**What the task asks**
Return all lines of the data in which the string "checkbox" occurs.

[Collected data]
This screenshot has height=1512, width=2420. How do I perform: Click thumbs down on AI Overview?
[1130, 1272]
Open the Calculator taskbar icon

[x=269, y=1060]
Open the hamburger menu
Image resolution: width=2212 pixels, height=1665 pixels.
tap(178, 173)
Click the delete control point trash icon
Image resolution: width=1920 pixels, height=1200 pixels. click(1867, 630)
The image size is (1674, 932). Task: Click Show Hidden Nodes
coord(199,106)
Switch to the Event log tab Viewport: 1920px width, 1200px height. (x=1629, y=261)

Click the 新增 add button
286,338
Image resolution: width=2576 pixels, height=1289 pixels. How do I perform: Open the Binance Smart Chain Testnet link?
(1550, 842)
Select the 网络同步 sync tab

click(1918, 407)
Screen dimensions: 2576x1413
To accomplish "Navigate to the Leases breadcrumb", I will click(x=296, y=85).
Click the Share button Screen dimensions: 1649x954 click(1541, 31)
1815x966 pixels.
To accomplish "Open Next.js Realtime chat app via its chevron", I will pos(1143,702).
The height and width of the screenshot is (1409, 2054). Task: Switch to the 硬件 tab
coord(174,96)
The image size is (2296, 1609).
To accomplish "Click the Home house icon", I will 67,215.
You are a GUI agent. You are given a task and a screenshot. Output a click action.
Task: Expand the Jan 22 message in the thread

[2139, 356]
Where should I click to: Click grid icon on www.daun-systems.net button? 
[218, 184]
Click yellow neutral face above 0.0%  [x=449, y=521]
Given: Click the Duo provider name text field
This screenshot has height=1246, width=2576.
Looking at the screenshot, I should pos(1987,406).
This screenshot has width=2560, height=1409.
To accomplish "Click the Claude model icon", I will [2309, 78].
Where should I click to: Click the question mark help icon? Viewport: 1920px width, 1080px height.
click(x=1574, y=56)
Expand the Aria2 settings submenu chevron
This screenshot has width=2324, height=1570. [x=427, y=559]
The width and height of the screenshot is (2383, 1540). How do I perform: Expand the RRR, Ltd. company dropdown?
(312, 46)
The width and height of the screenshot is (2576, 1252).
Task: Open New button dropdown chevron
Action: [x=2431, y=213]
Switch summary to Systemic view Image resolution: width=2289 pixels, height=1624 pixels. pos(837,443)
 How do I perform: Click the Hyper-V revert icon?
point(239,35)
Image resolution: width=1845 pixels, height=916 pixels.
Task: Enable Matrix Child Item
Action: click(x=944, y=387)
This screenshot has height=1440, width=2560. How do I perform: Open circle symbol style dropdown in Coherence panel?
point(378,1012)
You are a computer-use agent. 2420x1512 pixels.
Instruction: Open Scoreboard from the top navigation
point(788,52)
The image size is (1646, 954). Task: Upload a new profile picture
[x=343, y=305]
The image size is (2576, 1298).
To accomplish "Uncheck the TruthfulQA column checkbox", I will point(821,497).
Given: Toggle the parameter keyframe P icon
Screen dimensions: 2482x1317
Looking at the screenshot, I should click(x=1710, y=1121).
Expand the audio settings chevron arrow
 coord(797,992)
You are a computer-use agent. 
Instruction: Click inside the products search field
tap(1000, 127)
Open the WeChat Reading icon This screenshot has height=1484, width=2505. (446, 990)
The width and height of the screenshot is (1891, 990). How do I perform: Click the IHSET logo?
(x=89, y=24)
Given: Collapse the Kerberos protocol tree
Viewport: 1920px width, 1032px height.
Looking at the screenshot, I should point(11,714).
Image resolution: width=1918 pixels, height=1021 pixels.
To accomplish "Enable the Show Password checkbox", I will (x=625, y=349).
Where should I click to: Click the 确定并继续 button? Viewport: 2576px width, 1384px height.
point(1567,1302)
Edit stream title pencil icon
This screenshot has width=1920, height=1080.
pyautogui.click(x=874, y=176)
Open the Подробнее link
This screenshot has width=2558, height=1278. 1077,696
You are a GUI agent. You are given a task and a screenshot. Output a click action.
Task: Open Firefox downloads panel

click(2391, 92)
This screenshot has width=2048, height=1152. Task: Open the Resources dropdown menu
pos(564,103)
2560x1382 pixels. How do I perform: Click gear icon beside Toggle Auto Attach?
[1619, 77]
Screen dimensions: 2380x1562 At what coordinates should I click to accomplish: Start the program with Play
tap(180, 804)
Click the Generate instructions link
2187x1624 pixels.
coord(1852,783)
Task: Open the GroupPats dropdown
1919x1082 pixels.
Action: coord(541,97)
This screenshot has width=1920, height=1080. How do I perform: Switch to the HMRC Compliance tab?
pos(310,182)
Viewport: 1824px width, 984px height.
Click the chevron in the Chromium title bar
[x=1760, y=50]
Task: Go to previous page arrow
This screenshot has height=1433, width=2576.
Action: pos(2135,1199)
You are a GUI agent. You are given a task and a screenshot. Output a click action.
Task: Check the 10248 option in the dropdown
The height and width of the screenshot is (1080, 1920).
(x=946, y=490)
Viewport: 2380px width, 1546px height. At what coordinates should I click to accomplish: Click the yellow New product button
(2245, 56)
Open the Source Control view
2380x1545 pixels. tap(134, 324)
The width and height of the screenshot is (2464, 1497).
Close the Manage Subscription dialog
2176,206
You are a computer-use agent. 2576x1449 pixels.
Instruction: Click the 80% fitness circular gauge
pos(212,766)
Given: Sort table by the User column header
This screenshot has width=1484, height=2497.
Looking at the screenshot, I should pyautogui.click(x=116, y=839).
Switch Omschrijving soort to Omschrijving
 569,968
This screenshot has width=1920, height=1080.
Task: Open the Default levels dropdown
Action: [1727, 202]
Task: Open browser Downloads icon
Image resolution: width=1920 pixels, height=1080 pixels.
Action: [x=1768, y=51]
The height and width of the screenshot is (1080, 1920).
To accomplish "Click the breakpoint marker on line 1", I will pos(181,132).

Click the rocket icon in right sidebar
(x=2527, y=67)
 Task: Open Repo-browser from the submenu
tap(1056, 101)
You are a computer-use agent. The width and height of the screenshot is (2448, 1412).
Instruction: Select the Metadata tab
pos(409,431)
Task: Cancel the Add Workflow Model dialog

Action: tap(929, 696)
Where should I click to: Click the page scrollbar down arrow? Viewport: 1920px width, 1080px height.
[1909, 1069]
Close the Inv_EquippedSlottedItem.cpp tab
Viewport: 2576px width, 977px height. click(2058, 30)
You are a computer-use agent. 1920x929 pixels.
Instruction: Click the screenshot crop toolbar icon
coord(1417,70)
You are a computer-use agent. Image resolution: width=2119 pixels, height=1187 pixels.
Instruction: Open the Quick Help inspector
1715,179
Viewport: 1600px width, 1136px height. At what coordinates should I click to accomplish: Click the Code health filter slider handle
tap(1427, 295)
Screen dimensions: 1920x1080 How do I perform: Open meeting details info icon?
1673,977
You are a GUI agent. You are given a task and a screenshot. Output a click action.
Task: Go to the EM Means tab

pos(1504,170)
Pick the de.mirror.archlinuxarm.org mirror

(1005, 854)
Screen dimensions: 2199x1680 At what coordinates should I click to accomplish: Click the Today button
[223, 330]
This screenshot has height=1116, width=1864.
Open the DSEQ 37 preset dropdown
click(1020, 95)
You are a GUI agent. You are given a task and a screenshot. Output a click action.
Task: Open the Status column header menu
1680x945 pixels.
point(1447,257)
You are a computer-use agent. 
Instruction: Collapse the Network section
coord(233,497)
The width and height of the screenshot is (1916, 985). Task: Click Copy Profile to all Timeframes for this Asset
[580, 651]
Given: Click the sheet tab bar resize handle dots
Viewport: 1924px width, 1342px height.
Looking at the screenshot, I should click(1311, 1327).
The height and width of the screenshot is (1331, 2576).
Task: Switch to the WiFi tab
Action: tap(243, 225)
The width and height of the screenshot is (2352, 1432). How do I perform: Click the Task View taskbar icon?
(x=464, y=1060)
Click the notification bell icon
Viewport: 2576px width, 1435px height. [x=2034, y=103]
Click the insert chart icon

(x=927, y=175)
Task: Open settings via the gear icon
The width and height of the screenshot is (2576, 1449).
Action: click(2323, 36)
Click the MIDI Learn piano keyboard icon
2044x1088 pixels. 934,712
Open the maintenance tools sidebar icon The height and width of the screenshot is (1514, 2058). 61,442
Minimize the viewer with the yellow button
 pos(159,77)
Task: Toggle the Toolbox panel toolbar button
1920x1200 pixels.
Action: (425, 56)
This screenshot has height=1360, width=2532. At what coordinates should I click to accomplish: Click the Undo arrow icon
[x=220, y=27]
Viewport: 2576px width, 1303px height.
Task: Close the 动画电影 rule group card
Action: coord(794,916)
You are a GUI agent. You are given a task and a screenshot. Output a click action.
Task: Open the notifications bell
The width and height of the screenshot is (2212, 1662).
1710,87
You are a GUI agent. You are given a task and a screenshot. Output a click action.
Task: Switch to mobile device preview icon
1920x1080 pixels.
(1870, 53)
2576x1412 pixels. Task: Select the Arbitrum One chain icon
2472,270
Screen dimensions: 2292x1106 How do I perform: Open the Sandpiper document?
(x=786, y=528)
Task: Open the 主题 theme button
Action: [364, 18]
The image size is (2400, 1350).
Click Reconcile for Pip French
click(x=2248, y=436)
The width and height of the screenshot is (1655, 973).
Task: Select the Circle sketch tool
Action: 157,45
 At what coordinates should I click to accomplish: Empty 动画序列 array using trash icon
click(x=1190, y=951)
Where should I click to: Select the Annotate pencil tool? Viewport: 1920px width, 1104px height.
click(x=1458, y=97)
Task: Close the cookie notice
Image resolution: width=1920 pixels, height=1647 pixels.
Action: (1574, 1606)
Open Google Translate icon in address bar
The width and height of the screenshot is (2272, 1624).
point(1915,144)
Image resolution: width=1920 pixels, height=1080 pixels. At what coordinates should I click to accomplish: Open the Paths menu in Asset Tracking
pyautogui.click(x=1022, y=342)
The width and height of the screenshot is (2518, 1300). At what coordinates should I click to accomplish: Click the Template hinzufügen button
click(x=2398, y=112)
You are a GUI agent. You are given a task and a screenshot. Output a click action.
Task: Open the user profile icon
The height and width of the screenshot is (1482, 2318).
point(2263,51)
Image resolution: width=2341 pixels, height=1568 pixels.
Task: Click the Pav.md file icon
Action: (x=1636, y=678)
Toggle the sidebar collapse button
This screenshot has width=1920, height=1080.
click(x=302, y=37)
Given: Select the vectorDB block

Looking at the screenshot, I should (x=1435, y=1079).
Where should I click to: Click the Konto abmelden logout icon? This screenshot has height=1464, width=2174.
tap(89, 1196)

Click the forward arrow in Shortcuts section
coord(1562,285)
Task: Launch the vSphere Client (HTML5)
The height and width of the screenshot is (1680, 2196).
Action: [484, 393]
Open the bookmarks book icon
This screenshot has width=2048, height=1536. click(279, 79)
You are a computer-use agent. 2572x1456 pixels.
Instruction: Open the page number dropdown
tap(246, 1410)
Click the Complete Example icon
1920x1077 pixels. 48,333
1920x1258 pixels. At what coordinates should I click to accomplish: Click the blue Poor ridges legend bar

**Output for this task**
To accomplish "Uncheck the TruthfulQA column checkbox", I will point(821,497).
To accomplish "Enable the Show Password checkbox", I will (x=625, y=349).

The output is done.